- SHORT PROBLEM: Reproduce all of the data below word for word, leaving out the pictures.

******

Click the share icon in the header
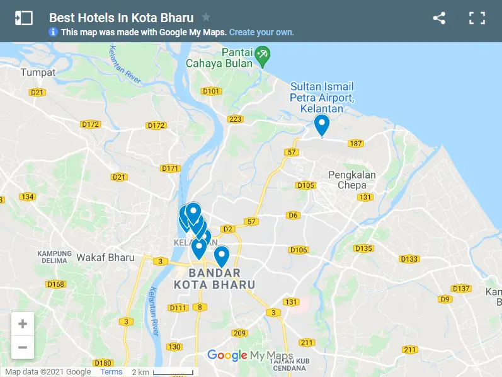439,18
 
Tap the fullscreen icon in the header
477,18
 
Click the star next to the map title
206,18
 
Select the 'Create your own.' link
261,32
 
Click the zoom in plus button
23,324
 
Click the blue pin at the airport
322,125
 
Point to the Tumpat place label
38,72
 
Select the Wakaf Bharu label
105,257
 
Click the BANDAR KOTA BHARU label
215,279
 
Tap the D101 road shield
211,91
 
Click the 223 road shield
236,119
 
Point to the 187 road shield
356,144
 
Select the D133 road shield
409,259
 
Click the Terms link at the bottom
111,372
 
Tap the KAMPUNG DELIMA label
55,257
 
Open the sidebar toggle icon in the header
23,18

******

- THE RESULT:
Click the share icon in the header
439,18
 
Tap the fullscreen icon in the header
477,18
 
Click the star next to the map title
206,18
 
Select the 'Create your own.' link
261,32
 
Click the zoom in plus button
23,324
 
Click the blue pin at the airport
322,125
 
Point to the Tumpat place label
38,72
 
Select the Wakaf Bharu label
105,257
 
Click the BANDAR KOTA BHARU label
215,279
 
Tap the D101 road shield
211,91
 
Click the 223 road shield
236,119
 
Point to the 187 road shield
356,144
 
Select the D133 road shield
409,259
 
Click the Terms link at the bottom
111,372
 
Tap the KAMPUNG DELIMA label
55,257
 
Open the sidebar toggle icon in the header
23,18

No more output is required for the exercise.